Fig. 2: TGF-β2 gene expression and TGF-Smad signaling are augmented in Sema7A-HUVECs.

a The top 30 upregulated genes in Sema7A-HUVECs compared with Con335-HVUECs. b TGF-β2 mRNA level was analyzed by qPCR normalized to GAPDH. Fold changes are shown. Data are mean ± SEM, N = 3, ***p < 0.001. c The concentration of TGF-β2 in cell supernatant was detected by ELISA. N = 10. Unpaired two-tailed Student’s t tests was used to analysis the data.

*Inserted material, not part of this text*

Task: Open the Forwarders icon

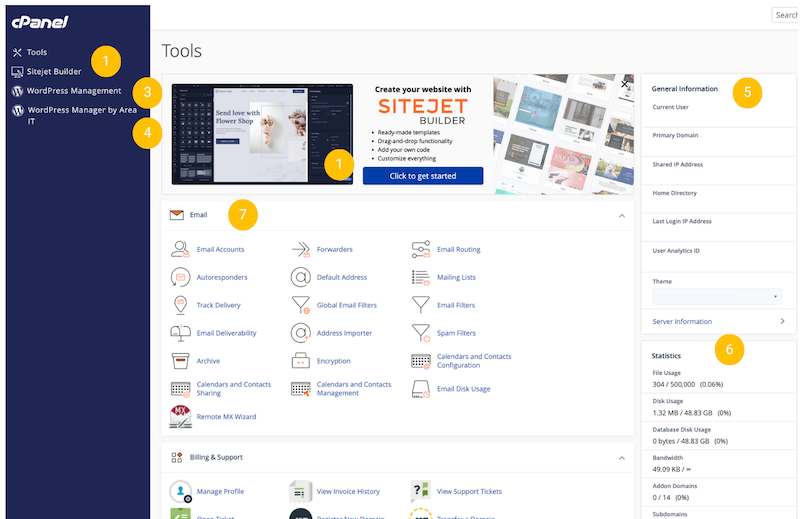Action: 300,249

Data are mean ± SEM, **p < 0.01. d GSEA based on gene ontology (GO) pathway database showed TGF-β signaling pathway was enrich in Sema7A-HUVECs. e, f Cells were treated with Oxymatrine (Oxy) (20 μmol/l) or T4442 (1 μg/ml) and the lysates were analyzed by western blotting for Smad3 phosphorylation, normalized to total Smad3. Data are mean ± SEM, N = 3, *p < 0.05; **p < 0.01. g, h CD31 and α-SMA mRNA in cells treated with inhibitors were analyzed by qPCR normalized to GAPDH. Fold changes are shown. Data are mean ± SEM, N = 3, *p < 0.05; **p < 0.01; ***p < 0.001. i–k CD31 and α-SMA proteins in cells treated with inhibitors were analysis by western blotting, normalized to tubulin. Data are mean ± SEM, N = 3, *p < 0.05; **p < 0.01; ***p < 0.001. T4442: TGF-β2 blocking antibody; Oxymatrine (Oxy): TGF/Smad signaling pathway inhibitor.